Although the film's plot could've been encapsulated in 2 hours or less, the whole experience wouldn't be as effective. Lav Diaz here emulates Ozu as he populates the film with scenes of austere beauty where almost nothing happens. Five minute scenes of chickens idly chuckling around a provincial house or a farming family walking through the rice paddies are several. This in turn purposely drowns the viewers into a realistic connection with the family Diaz is tackling. These scenes also distill several scenes of melodramatic heights into reality creating a very un-Filipino Filipino film. Also, I've never seen a film that accurately presents the idle beauty and the eminent danger of the Philippine countryside. These peaceful shots of the Philippine countryside would often be disturbed by faraway gun blasts, a continuing reminder of the ongoing battles between government forces and the Communist rebels.
Another quite effective technique utilized by Diaz is the cross cutting of farmers relaxedly listening to radio dramas, which are very popular to the Filipino rural citizens as televisions would be too expensive, to the actual scenes of the radio drama voice actors recording those overdramatic radio melodramas. This technique, which provides for comedy to the otherwise serious piece, also creates that continuing connection of the rural farmlands to Metro Manila, where all the political happenings happen. That constant reminder of that connection is greatly needed in the film because aside from one newsreel of a provincial zoning (residents are put into one place, sometimes for days and weeks so that a crime can be solved: a human rights violation that is usually happened during the Marcos regime), the Marcos unjust regime has never evidently reached the farflung rice paddies of Puring's family. Lav Diaz also puts several real newsreels of actual happenings during the entire period of the film, from as I have said, those zoning episodes to the several farmer's riots during the Aquino administration right after Marcos was overthrown from the presidency. This provides an ample clue to what historical period the family is quietly reacting to. Especially because the film is non-linear, those newsreels provide for a sense of historical placing of the events as well as logical storytelling. Another interesting bit here is a staged interview with Lino Brocka, the Philippine film industry's most vocal anti-Marcos director whose films have entered the Cannes film festival and have presented realistic poverty and moral devaluation of the Filipinos during the oppressive regime. Here, Diaz teases the audience, who I assume would mostly be cineastes especially because of its running time, into relating to the level of oppression of the Marcos regime that not only affected the normal families but also the film industry, an especially important commodity to the Filipinos as compared to the nation's love for loud and emotional melodramas.
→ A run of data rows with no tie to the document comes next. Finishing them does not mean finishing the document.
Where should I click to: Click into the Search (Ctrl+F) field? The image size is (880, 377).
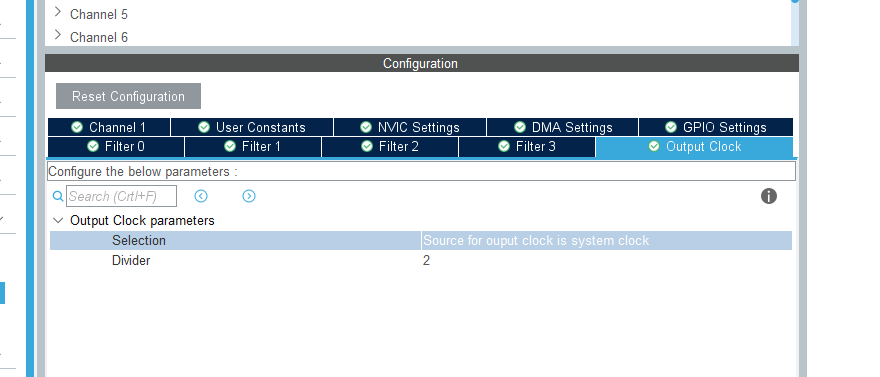click(121, 196)
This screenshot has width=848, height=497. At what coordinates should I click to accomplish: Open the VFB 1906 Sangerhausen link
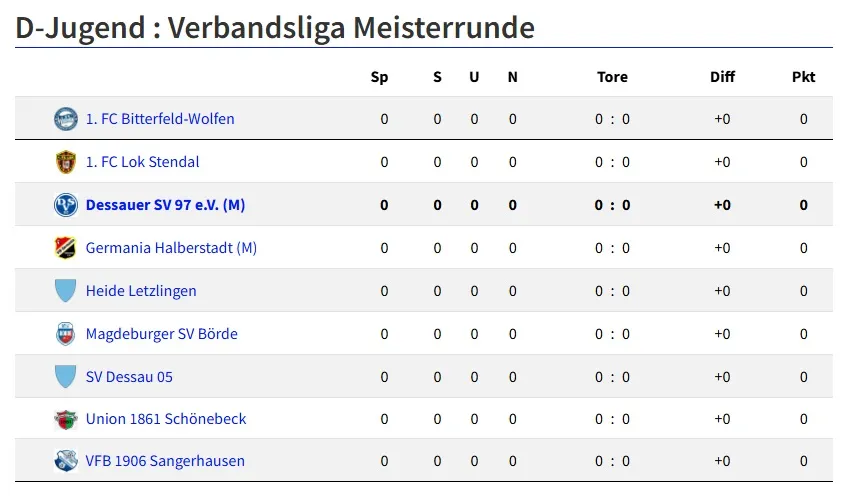click(165, 461)
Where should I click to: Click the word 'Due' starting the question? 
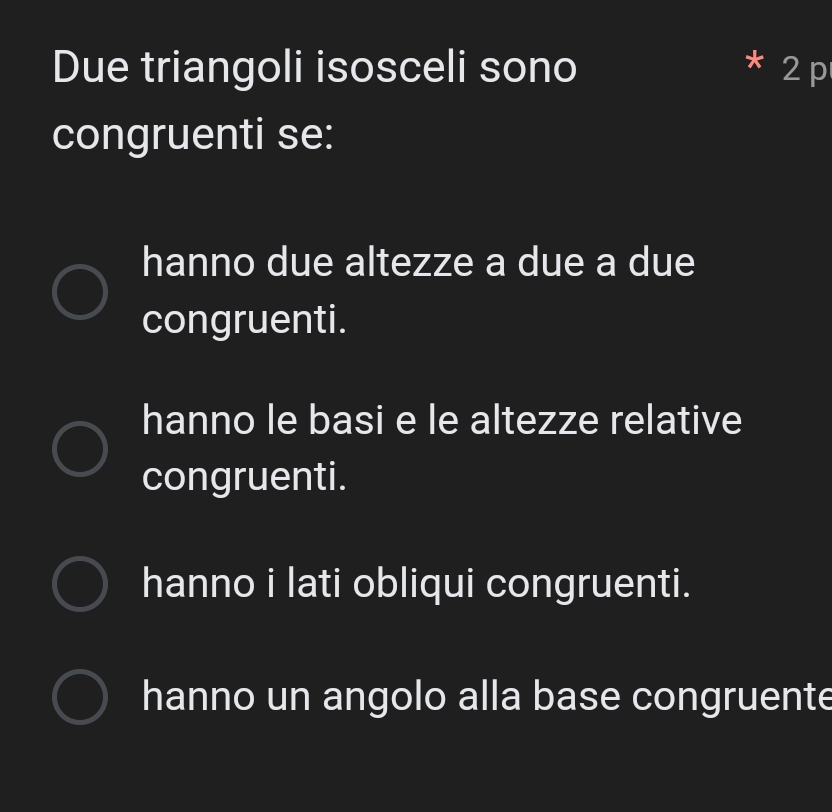pos(92,68)
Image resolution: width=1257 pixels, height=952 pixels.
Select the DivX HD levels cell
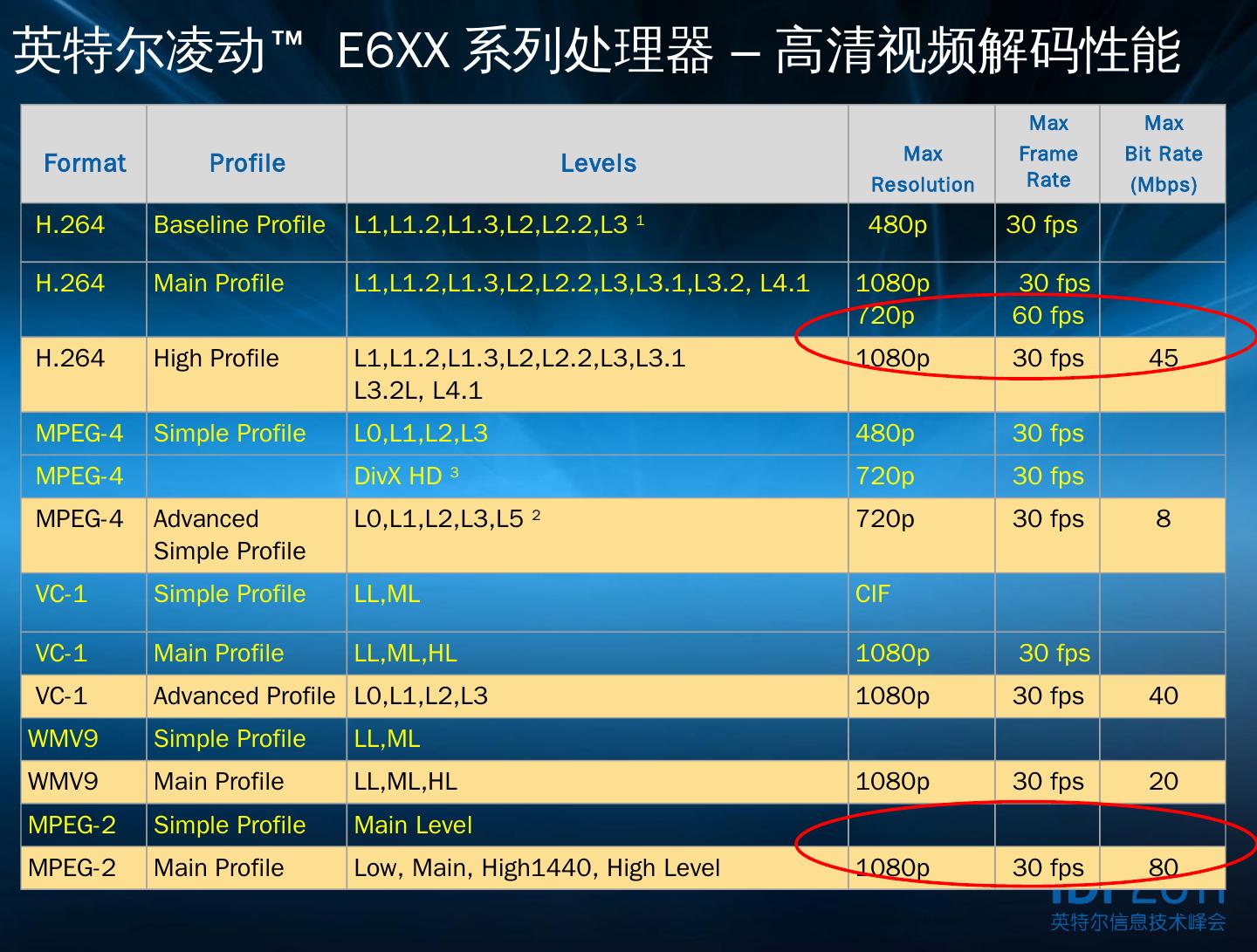click(x=598, y=476)
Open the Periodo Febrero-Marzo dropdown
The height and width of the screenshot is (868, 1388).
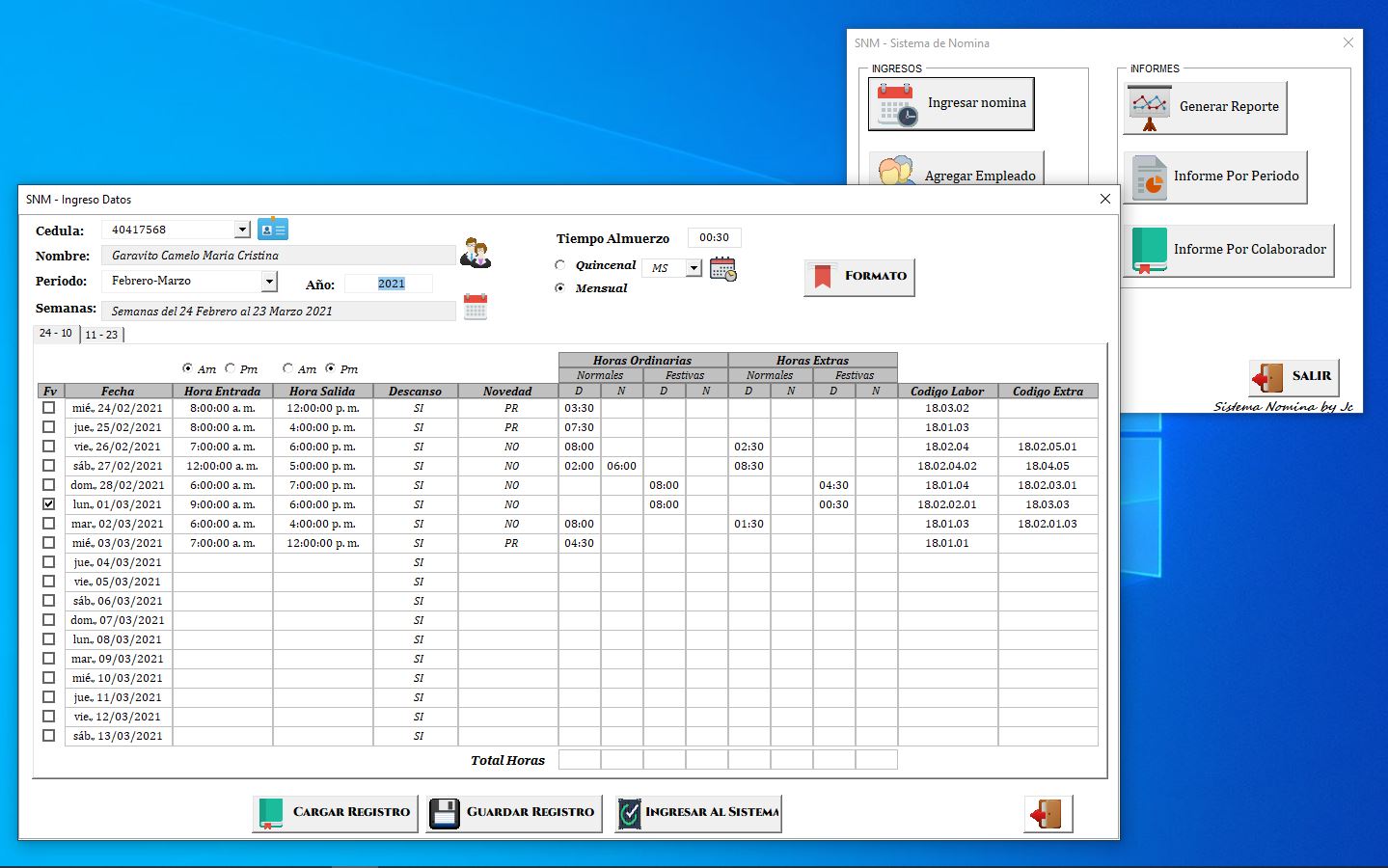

Evolution of a Filipino Family is nowhere a perfect film. The film's low budget roots are very evident. Lighting is sometimes unsufficient with several scenes completely undecipherable because it was shot at night, with only a candle for lighting or sometimes nothing at all. This creates an unbearable experience that because of well, evolution of our eyeballs to the lack of lighting, turns into an entirely new experience of actually feeling the farmers' actual experience of living in the dark. There are several anachronistic mistakes in the film, like vehicles and items evidently created during the 90's appearing suddenly. All these mistakes are merely nitpicking that cannot take away the power, and dry emotionality of Diaz's masterpiece.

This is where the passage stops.